Giro de Ases

Crítica de Marcos Ojea - Funcinema

UNA PELÍCULA QUE NUNCA EMPIEZA

¿De qué manera se inscribe Giro de ases dentro del panorama actual del cine nacional? La película del periodista y crítico Sebastián Tabany (codirigida por Fernando Díaz) es, en principio, una anomalía. Si bien es cierto que las derivas existenciales del Nuevo Cine Argentino quedaron en gran medida relegadas, y que los géneros son revisados desde distintos estratos de producción (el policial desde el mainstream, el terror desde proyectos más modestos, por poner dos ejemplos), lo que propone Giro de ases es un desplazamiento de esa tendencia; un cruce entre lo fantástico, la comedia romántica y el cine juvenil. Pero no solo eso: el tono que Tabany quiere otorgarle a su película busca desentenderse de cualquier cáscara realista, para trabajar con un verosímil permeable a los estados de ánimo, o las necesidades de una historia que se pretende “mágica”.

El problema, claro, es que todo se queda en los papeles.

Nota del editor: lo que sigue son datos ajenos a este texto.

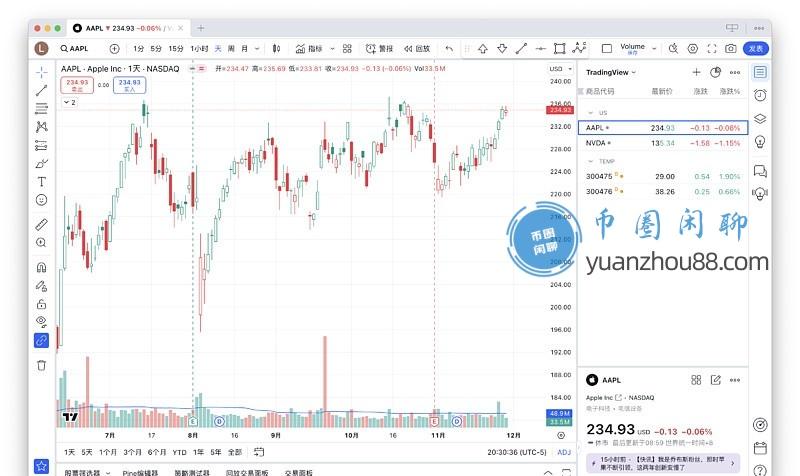Expand the collapsed indicator legend showing 2
Image resolution: width=800 pixels, height=476 pixels.
(x=69, y=102)
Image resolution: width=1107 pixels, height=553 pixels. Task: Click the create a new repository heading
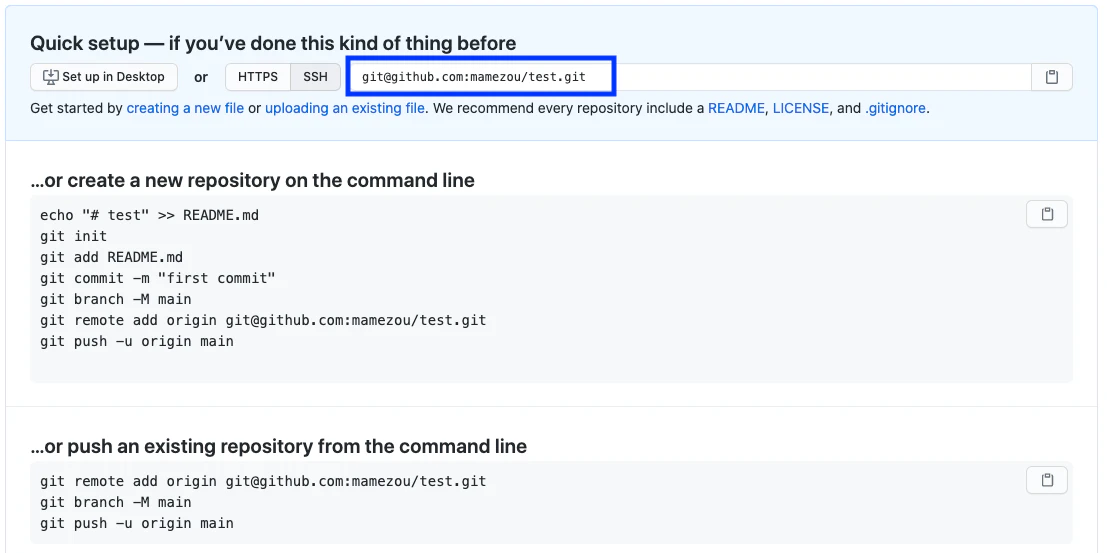[x=252, y=181]
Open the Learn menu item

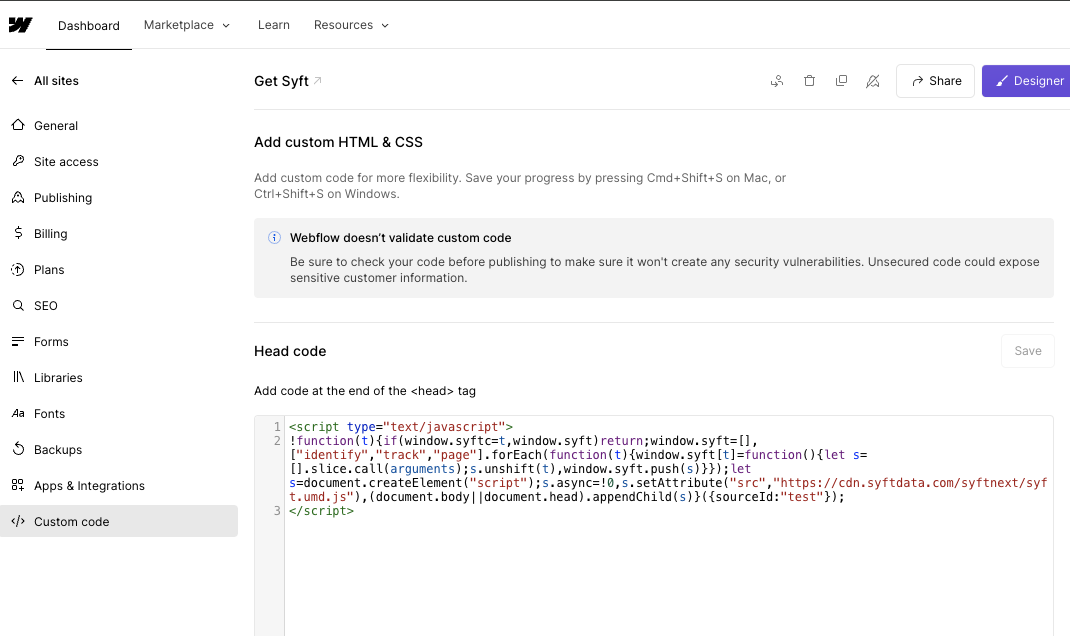[x=273, y=25]
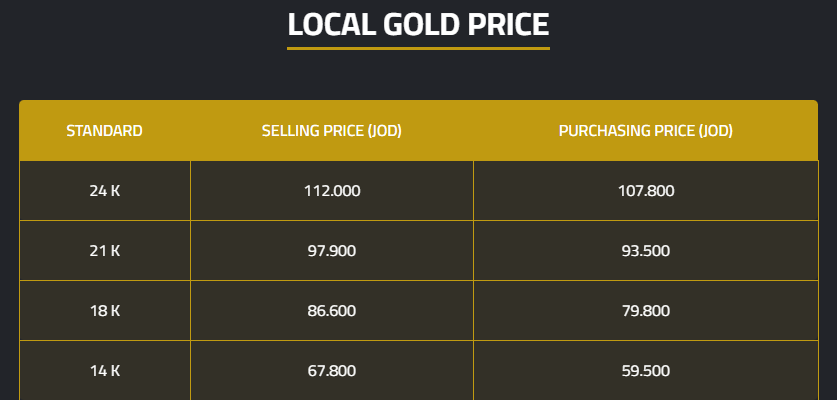837x400 pixels.
Task: Select the 18 K standard cell
Action: [x=104, y=311]
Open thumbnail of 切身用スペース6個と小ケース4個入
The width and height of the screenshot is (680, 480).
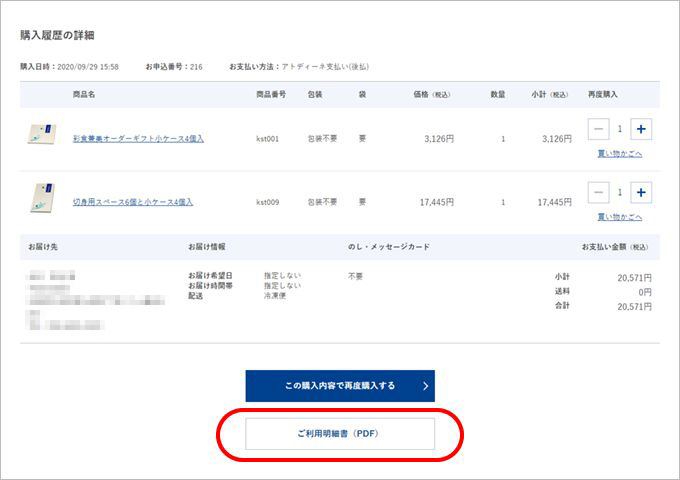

Martín (Juan Grandinetti) trabaja de croupier en el Casino de Buenos Aires, pero su verdadera vocación es la magia. Como dicen un par de veces sus amigos durante la película, Martín es un gran cartomago, pero por alguna razón todavía no se animó a subirse a las tablas. Deprimido por la ruptura con su novia, pasa las tardes mirando videos de Henry Evans (mago al que admira, y que fuera de cámara entrenó a los actores para el rodaje), y atraviesa las noches trabajando en piloto automático. En una función de un colega al que mucho no soporta, queda flechado por Sofía (Carolina Kopelioff), la novia del mago; envalentonado por la posibilidad de un nuevo amor, y acompañado por su grupo de confianza (conformado por magos con distintas especialidades), va a ir descubriendo el alcance de sus verdaderos poderes.

Luego de algunos chivos desvergonzados en donde vemos la fachada del casino unos segundos de más, Tabany nos señala a los personajes, nos da breves pistas sobre sus destinos posibles, y después no hace nada más. Resulta llamativo el modo en que la película se demora en delinear su conflicto, casi como si lo esquivara a propósito. Uno atraviesa los minutos preguntándose cuándo empieza, cuándo va a pasar algo, mientras las escenas se suceden sin demostrar interés por el tono, o incluso por el espectador. Si la narración avanzara, quizás sería menos fácil detenerse en las decisiones formales de Tabany, que inunda su película con planos televisivos y con actuaciones afectadas al estilo Cris Morena (Romina Gaetani y Thelma Fardin son ejemplares a este respecto), y que varía el tono sin encontrar nunca una homogeneidad (con raptos de una banda sonora que recuerda a ciertas comedias familiares de los 90, protagonizadas por animales). Pero no.

Cuando pareciera que se abren algunas aristas de interés, que finalmente algo va a ocurrir, la película termina. Y la promesa de continuidad, que se revela recién hacia el final, genera una sensación de estafa más que de expectativa. El procedimiento, que tiene su antecedente más cercano en la primera parte de IT, de 2017 (y a juzgar por el cameo de Andy Muschietti, sale de ahí), acá no hace más que promover el enojo. Las posibilidades de un universo poco explorado por el cine argentino (el detrás de escena de la magia profesional) terminan por desplomarse, en una película que apuesta por generar el interés suficiente como para permitirse desarrollar su conflicto en una segunda parte, y que nunca lo consigue. Tabany quiso explorar la relación entre sus dos pasiones (el cine y la magia), pero el truco queda expuesto sin mucho esfuerzo. Lo que queda oculto, irónicamente, es la pasión.